Monday 4 February 2019

The dictionary of the rational

This being the second post inspired by reference 1, with the first being at reference 2.

The reason being that this afternoon, wearying a little of reading many pages of stuff about rational beings and reasons, I thought I would look them up in the dictionary: ratio and some of its more important derivatives – ratiocination, rational, rationale and reason. All from the Latin ‘ratio’, which one online resource translates as ‘reckoning, account, reason, judgement, consideration, system, manner or method’.

Ratio

Half of a column and four meanings, the first of which is reason or rationale, marked as obsolete. The second of which is mathematical.

Ratiocination

Quarter of a column. The process, power or habit of reasoning. Or, rare, a conclusion arrived at by reasoning.

Rational

First meaning, two and a half columns, twelve sub-meanings, all to do with reasonable in one way or another. Adjective. For example, a sort of ancient doctor, a particular sort of Christian, a sensible sort of dress for ladies, perhaps knickerbockers for cycling. Obsolete sub-meaning: existing only in the mind, as opposed to being something out in the real world.

Second meaning, half a column, three sub-meanings. One the breast plate worn by the Jewish High Priest of old. Two the breast ornament worn by Christian bishops of old. Three a ceremonial, usually religious in flavour or tone.

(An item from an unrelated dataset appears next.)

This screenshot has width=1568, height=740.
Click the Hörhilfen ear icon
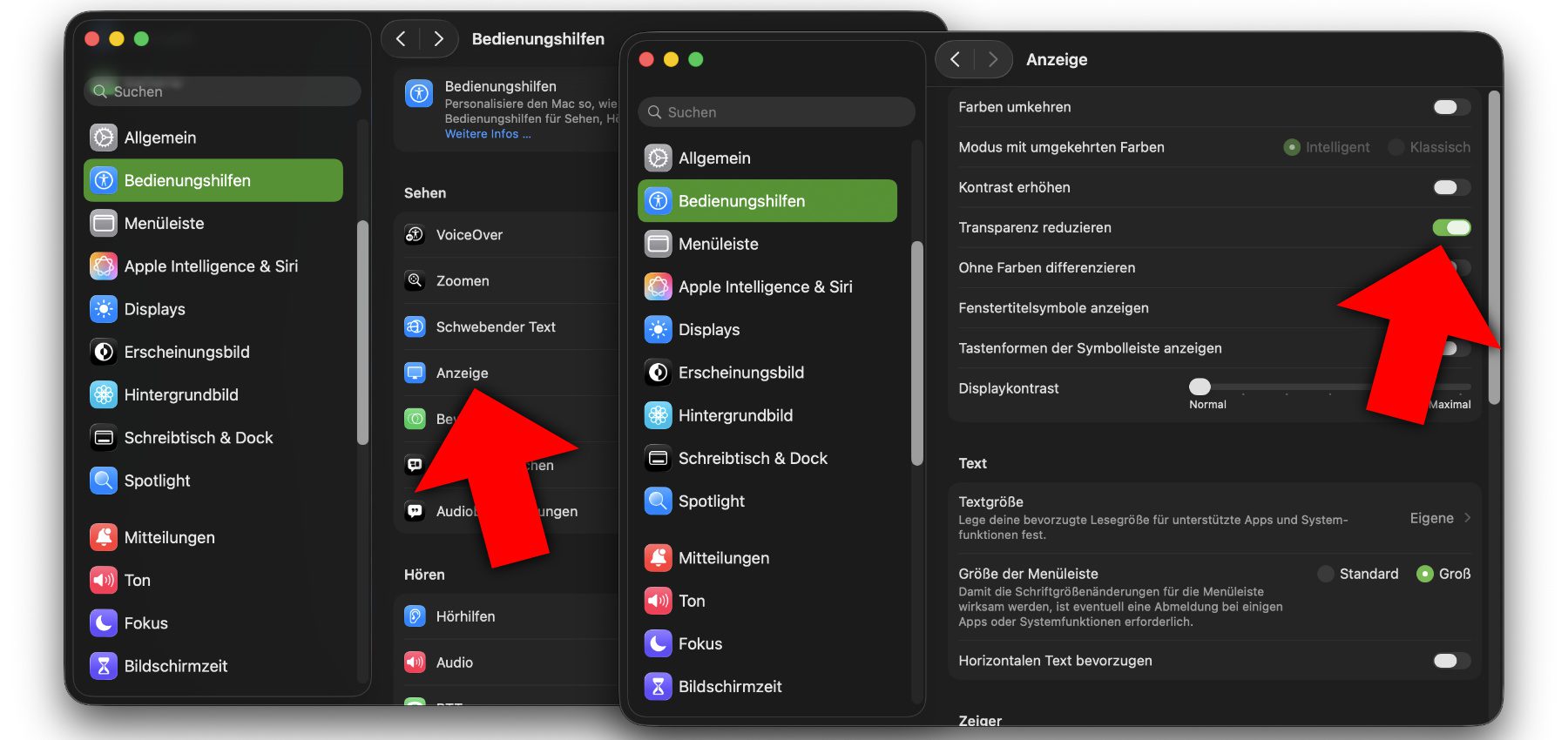point(415,616)
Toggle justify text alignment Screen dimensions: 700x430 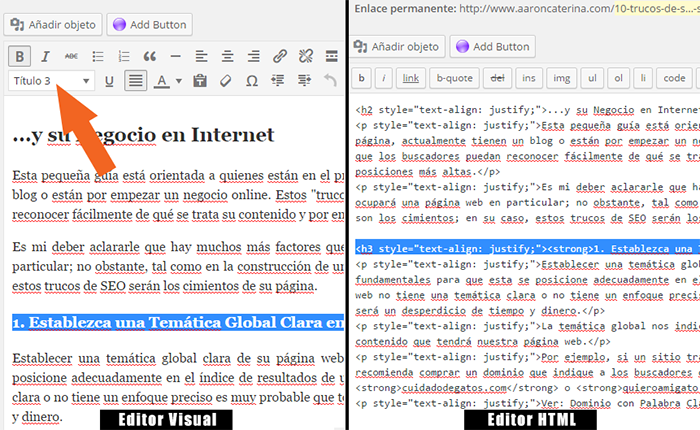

Third meaning, quarter of a column. An accountant or auditor.

Rationale

An explanation or statement of reasons for doing something or other.

Reason

Near three pages, more than eight columns. More than two pages of this is the first nominal meaning. About a column inch for the second nominal meaning and the balance for a verbal meaning. From the Latin ‘ratio’ via various old French words, now the modern French word ‘raison’.

The first nominal meaning runs to twenty eight sub meanings. Mostly straightforward, but including a few oddities. The useful tenth sub-meaning is ‘that intellectual power or faculty (usually regarded as characteristic of mankind but sometimes also attributed in a certain degree to the lower animals) which is ordinarily employed in adapting some thought or action to some end; the guiding principle of the human mind in the process of thinking’.

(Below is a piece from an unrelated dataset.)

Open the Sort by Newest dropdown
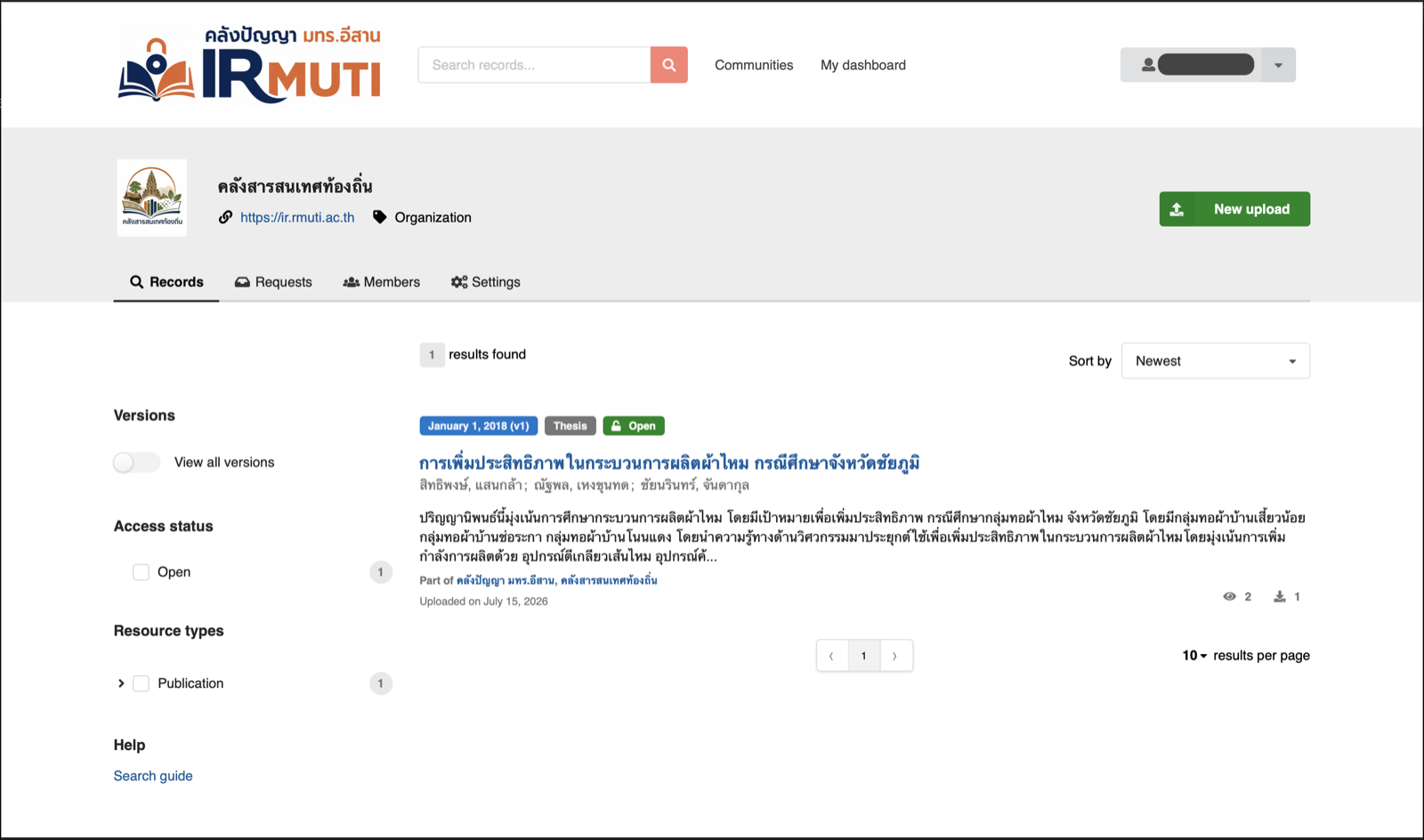1424x840 pixels. pyautogui.click(x=1215, y=361)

The second nominal meaning is something like the modern wall-plate, the plank set on top of an inner wall to act as a bearer for the joists running between two such walls. From an old word meaning to raise. Nothing to do with the Latin ‘ratio’.

The verbal meaning has a modest eight sub-meanings, all to do with the business of reasoning with oneself or with others.

Conclusions

Mercier and Sperber seem keen to demonstrate that thinking, rational or otherwise, is largely the product of the subconscious and is nothing much to do with logic, in the sense that a mathematician might use the word. Or with the syllogisms invented by the ancient Greeks. Reasons tend to come into it after the event, after the thought, in order to provide some justification of that thought, either to oneself or to others. Reasons which may or may not have much to do with said unconscious processing – bearing in mind Freud’s exposé of the sometimes bizarre or otherwise discreditable workings of that unconscious.

Entertainment aside, the dictionary has cunningly avoided getting into logic at all and the tenth meaning for reason, while telling us what reason is for, tells us nothing about how reasoning might work. So, as it has turned out, it has successfully sat on the fence awaiting developments – developments which did not really start to flow until half a century after publication.

All of which leaves me with the working definition that a rational man is one who can exhibit plausible reasons for his conclusions, decisions and actions – a capability which requires sanity and speech but not literacy. Exhibition which provides a vehicle for discussion, development and hopefully agreement. We do not require that these reasons should have had anything much to do with the process, unconscious or otherwise, by which he came to those conclusions, decisions and actions in the first place. That is asking too much.

Note that this definition excludes animals and infants, this despite both groups being able to exhibit entirely sensible behaviour. What they can’t do is share.

No so far from my ponderings on choice from a couple of years back, ponderings to which one can gain access via reference 4.

References

Reference 1: The Enigma of Reason: A New Theory of Human Understanding – Hugo Mercier and Dan Sperber – 2017.

Reference 2: http://psmv4.blogspot.com/2019/02/areas.html.

Reference 3: A New English Dictionary on Historical Principles – Volume VIII, Part I, Q and R – W. A. Craigie – 1910. Also known as the Oxford English Dictionary or OED.